From remains found in cave-dwellings and their neighbourhood in different parts of the world it is obvious that these gorges varied in shape, but in general the idea was the same, a narrow strip of stone or flake of flint, either straight or slightly curved at the ends, with a groove in the middle round which the line could be fastened. Buried in the bait it would be swallowed end first; then the tightening of the line would fix it cross-wise in the quarry's, stomach or gullet and so the capture would be assured. The device still lingers in France and in a few remote parts of England in the method of catching eels which is known as "sniggling." In this a needle buried in a worm plays the part of the prehistoric gorge.

The evolution of the fish-hook from the slightly curved gorge is easily intelligible. The ends became more and more curved, until eventually an object not unlike a double hook was attained. This development would be materially assisted by man's discovery of the uses of bronze and its adaptability to his requirements.
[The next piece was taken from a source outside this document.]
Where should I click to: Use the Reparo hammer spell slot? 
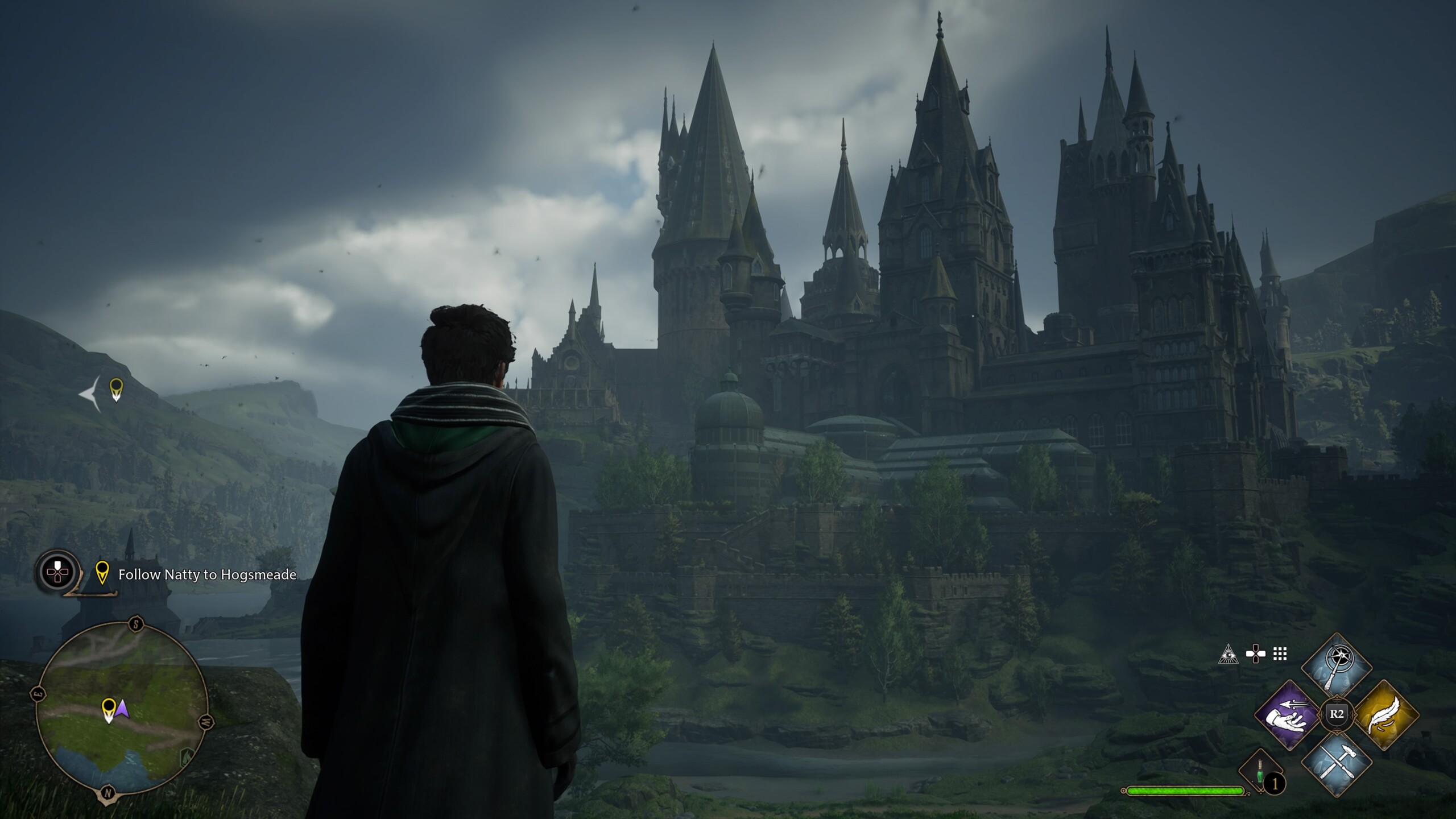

The single hook, of the pattern more or less familiar to us, was possibly a concession of the lake-dweller to what may even then have been a problem - the "education" of fish, and to a recognition of the fact that sport with the crude old methods was falling off. But it is also not improbable that in some parts of the world the single hook developed pari passu with the double, and that, on the sea-shore for instance, where man was able to employ so adaptable a substance as shell, the first hook was a curved fragment of shell lashed with fibre to a piece of wood or bone, in such a way that the shell formed the bend of the hook while the wood or bone formed the shank. Both early remains and recent hooks from the Fiji Islands bear out this supposition. It is also likely that flint, horn and bone were pressed into service in a similar manner. The nature of the line or the rod that may have been used with these early hooks is largely a matter of conjecture.
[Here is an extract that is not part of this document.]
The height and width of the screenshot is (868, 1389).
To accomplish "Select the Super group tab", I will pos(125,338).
The first line was perhaps the tendril of a plant, the first rod possibly a sapling tree. But it is fairly obvious that the rod must have been suggested by the necessity of getting the bait out over obstacles which lay between the fisherman and the water, and that it was a device for increasing both the reach of the arm and the length of the line. It seems not improbable that the rod very early formed a part of the fisherman's equipment.